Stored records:
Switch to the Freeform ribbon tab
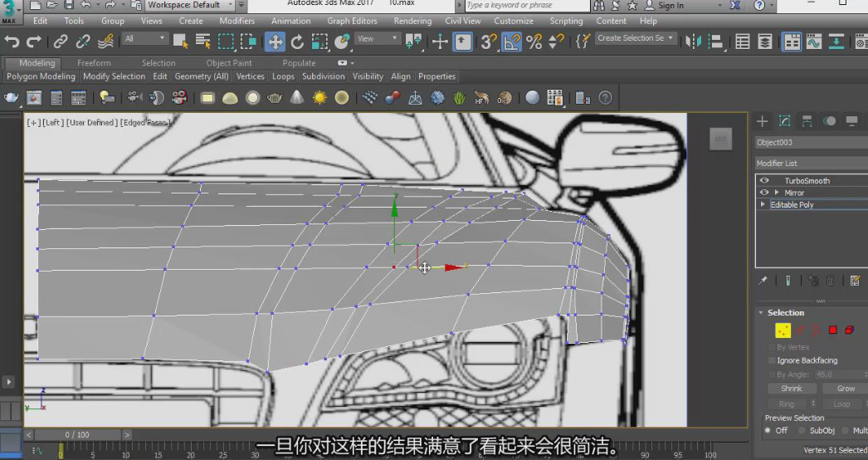Image resolution: width=868 pixels, height=460 pixels. pyautogui.click(x=94, y=63)
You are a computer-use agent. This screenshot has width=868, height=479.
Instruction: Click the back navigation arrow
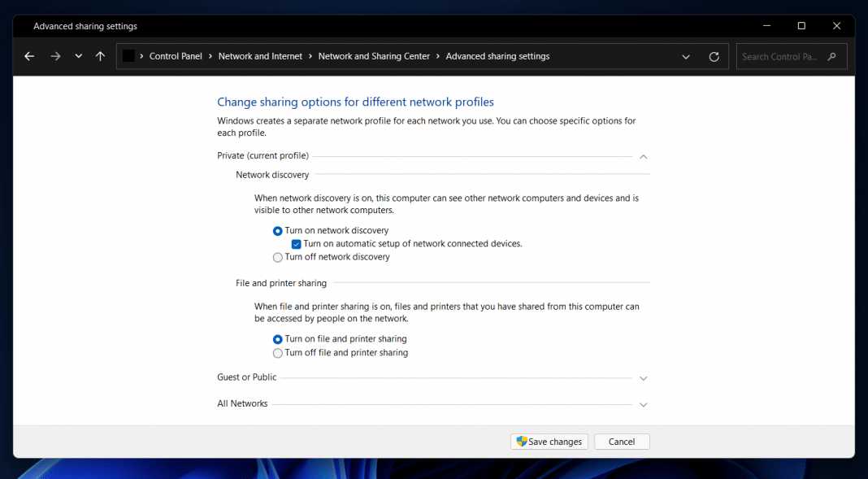click(29, 56)
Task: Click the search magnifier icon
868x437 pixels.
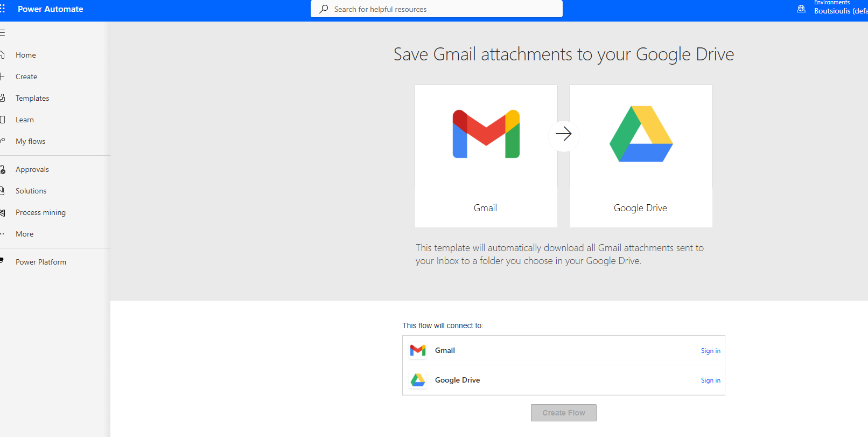Action: pos(324,9)
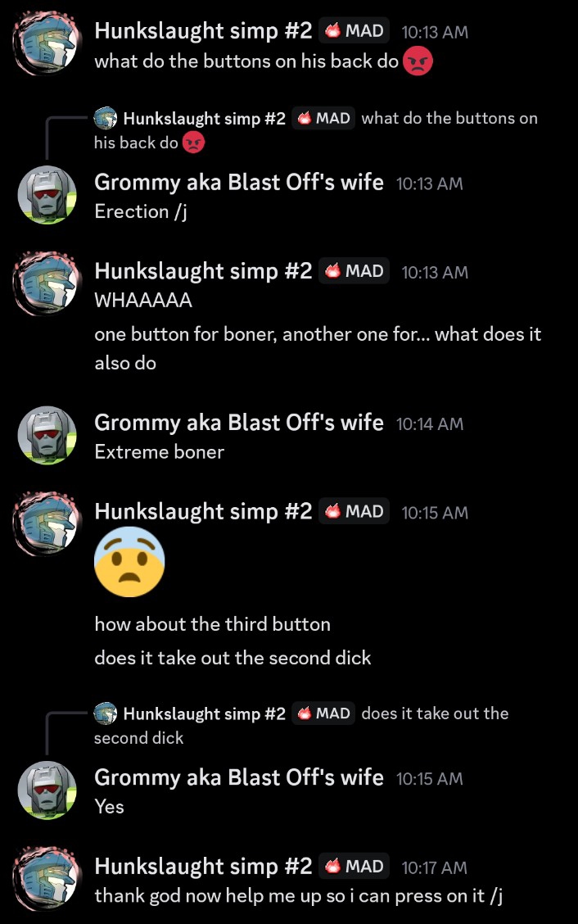Click the large fearful face emoji
The image size is (578, 924).
click(129, 562)
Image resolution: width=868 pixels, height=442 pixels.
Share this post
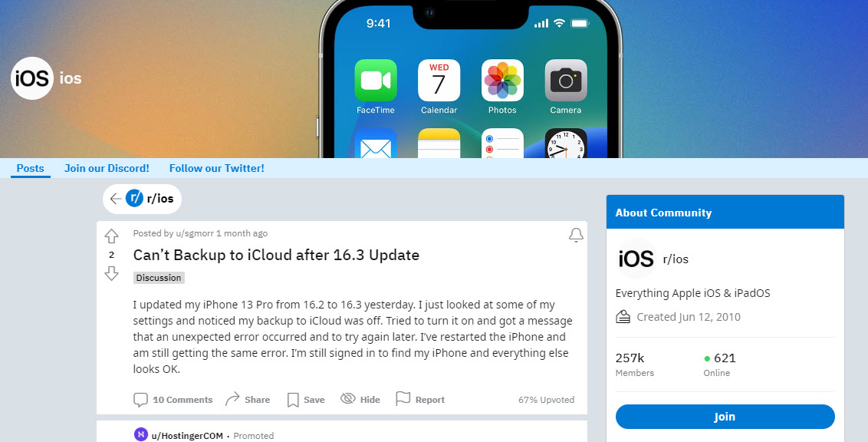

Action item> Your answer must restate the entries word for word and contain no pictures.

Solution to this problem>
Switch to the Freeform ribbon tab
Image resolution: width=868 pixels, height=460 pixels. pyautogui.click(x=94, y=63)
You are a computer-use agent. This screenshot has width=868, height=479.
Instruction: Click the back navigation arrow
click(29, 56)
Task: Click the search magnifier icon
868x437 pixels.
Action: pos(324,9)
Click the large fearful face emoji
The image size is (578, 924).
click(129, 562)
Image resolution: width=868 pixels, height=442 pixels.
Share this post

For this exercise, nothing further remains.